Prices tumbled US$5 a barrel last week after US government data showed lower petrol demand in the United States, the world's top energy consumer.
"The financial markets appear to be betting that demand has slowed and supply is coming back on," said Richard Batty of Standard Life Investments.
"There are some signs that high oil prices are making consumers adjust the way they spend money and that will affect demand at the margin. But, underlying demand in the US economy is pretty robust." Some analysts say the oil lost from storms in the US Gulf and French strikes outweighs any erosion in consumption.
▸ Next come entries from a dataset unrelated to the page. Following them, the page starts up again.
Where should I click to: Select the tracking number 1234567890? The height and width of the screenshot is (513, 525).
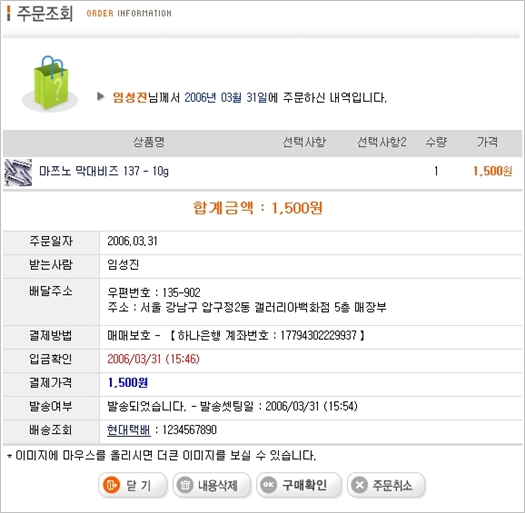tap(190, 430)
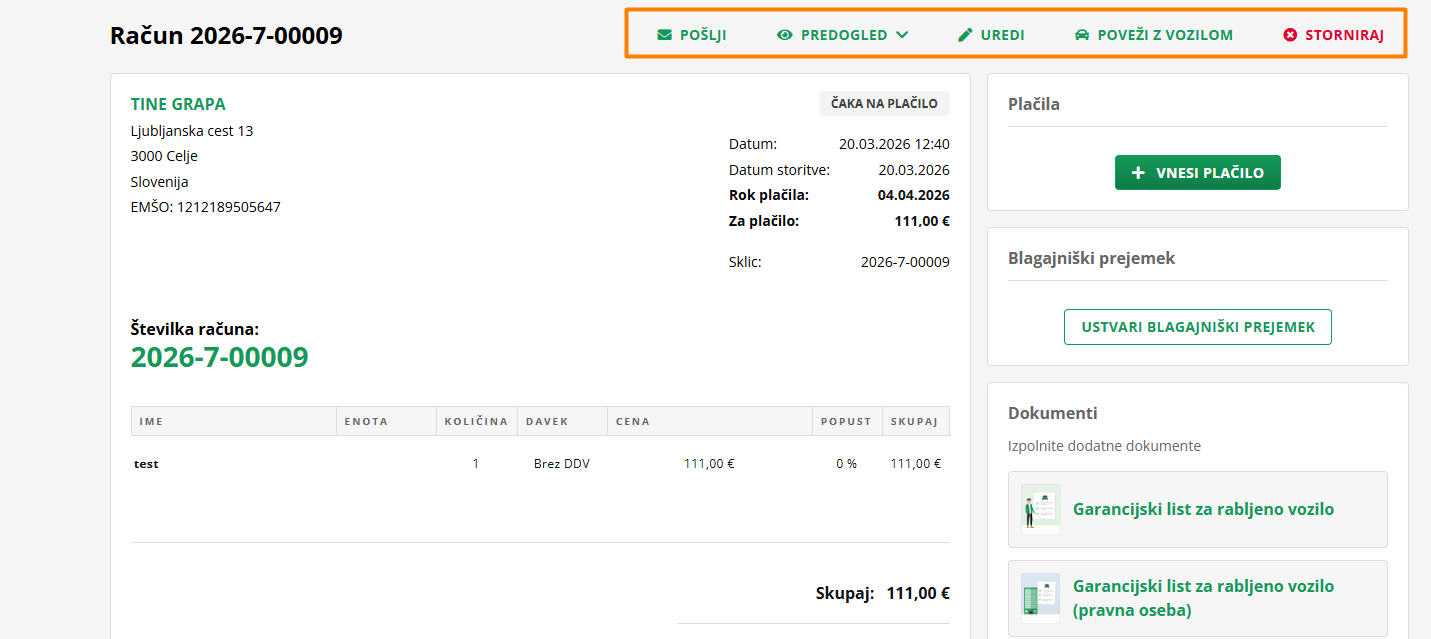Expand the Predogled dropdown chevron

[902, 35]
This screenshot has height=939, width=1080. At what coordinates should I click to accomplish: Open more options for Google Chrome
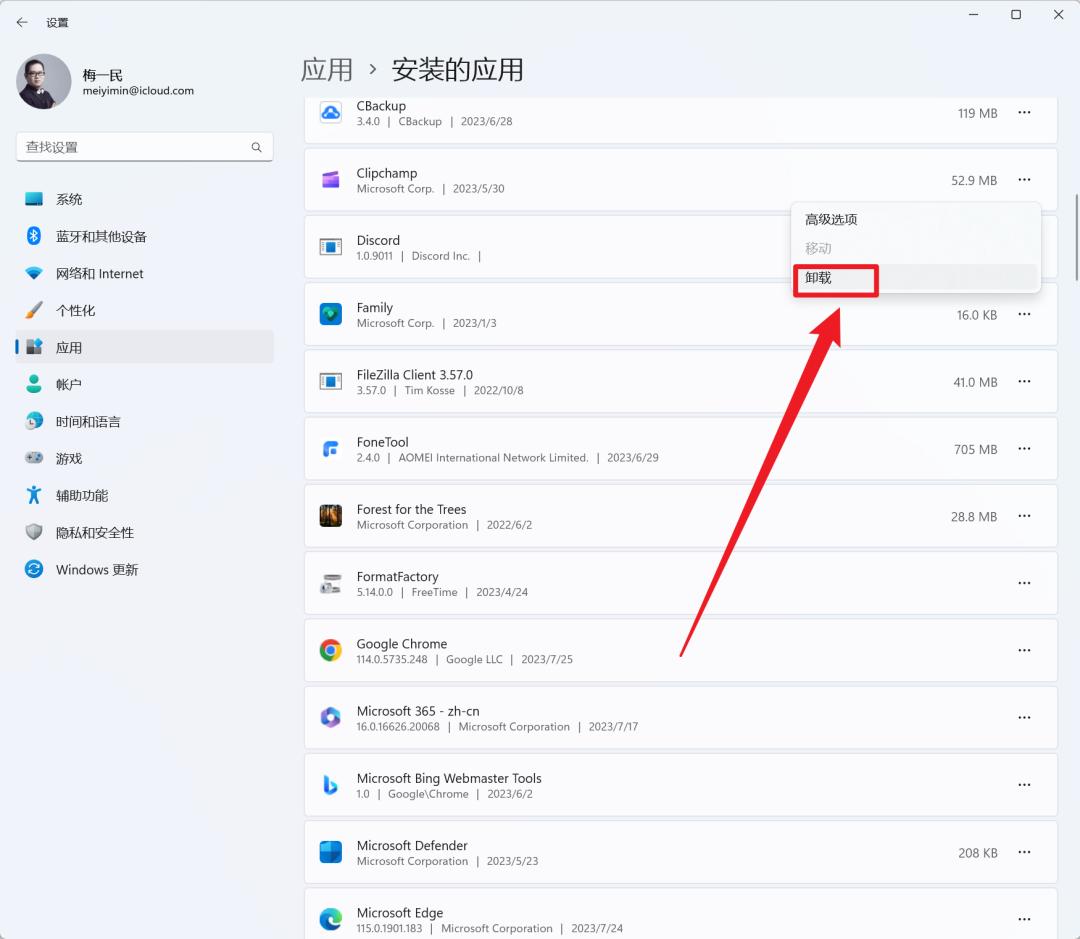(x=1024, y=650)
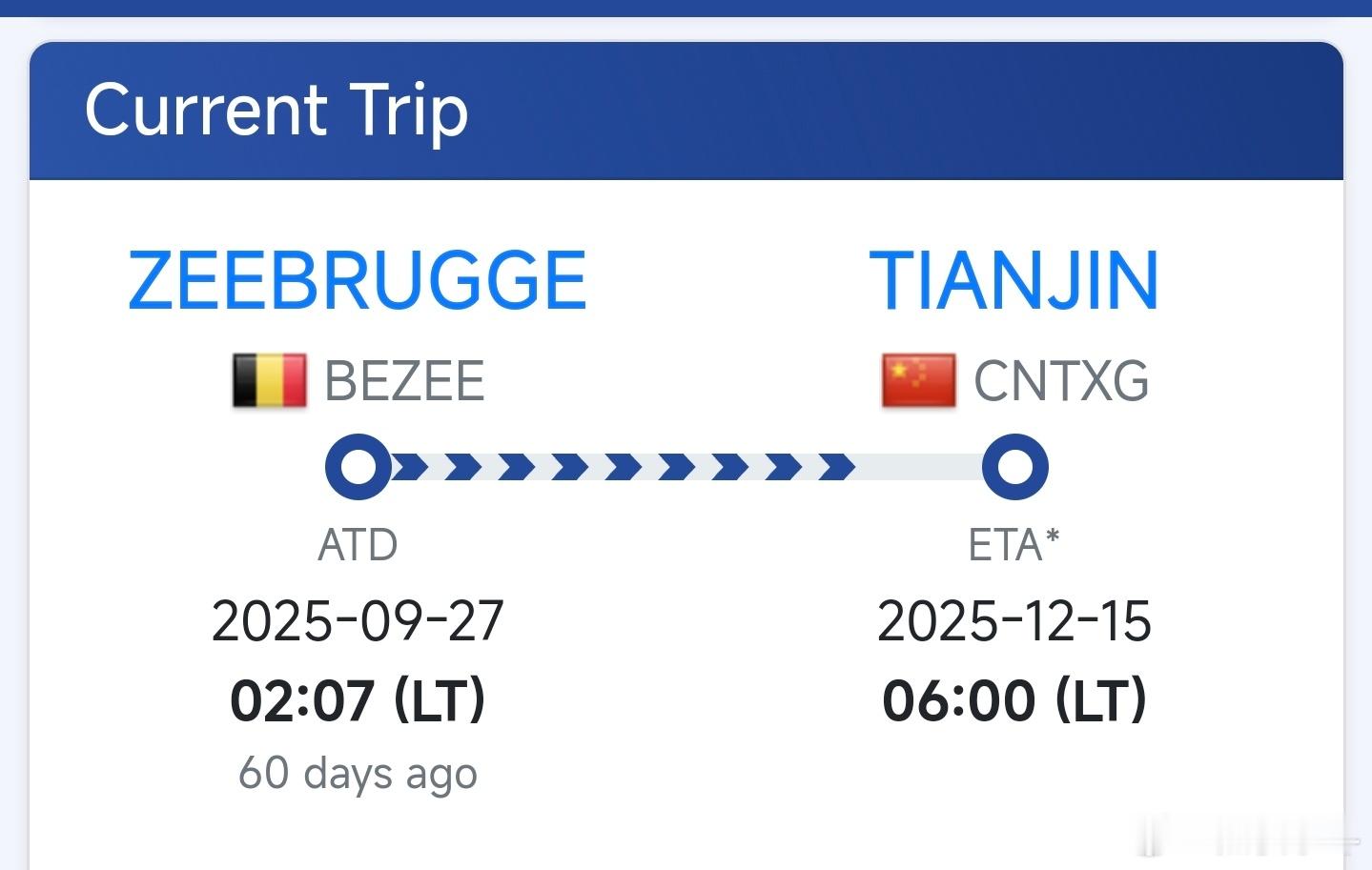Click the voyage progress bar arrows
Viewport: 1372px width, 870px height.
pos(625,467)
But rather than fret over potential petrol shortages, dealers focused on apparent destruction of demand. Nymex unleaded petrol futures posted the steepest declines, falling 2 per cent to 1.791 cents a gallon.
"The surge in motor petrol prices has been phenomenal...and has resulted in a temporary demand contraction of about 3 per cent or 320,000 bpd," said a Merrill Lynch report.
"On the other hand, we estimate that long-run US petrol demand has only dropped by about 30,000 bpd." Oil traders say prices have also been pressured by the West's readiness to use government-held strategic inventories to offset lost crude and fuel output.
But signs of weaker demand have eased the need for extra emergency oil aid, said the head of the International Energy Agency (IEA), which initiated a 60 million-barrel release of member inventories a month ago.
Strikes in France have compounded global fuel supply woes, coinciding with refinery outages in the US Gulf Coast after hurricanes Katrina and Rita.
Although commercial heating oil inventories are at the top of the range for this time of year, the stage is set for a price spike.
"If the winter is really severe it could push up demand, causing prices to rise," said Batty. "This will be just at the time when the US economy could be accelerating as hurricane-related spending comes through."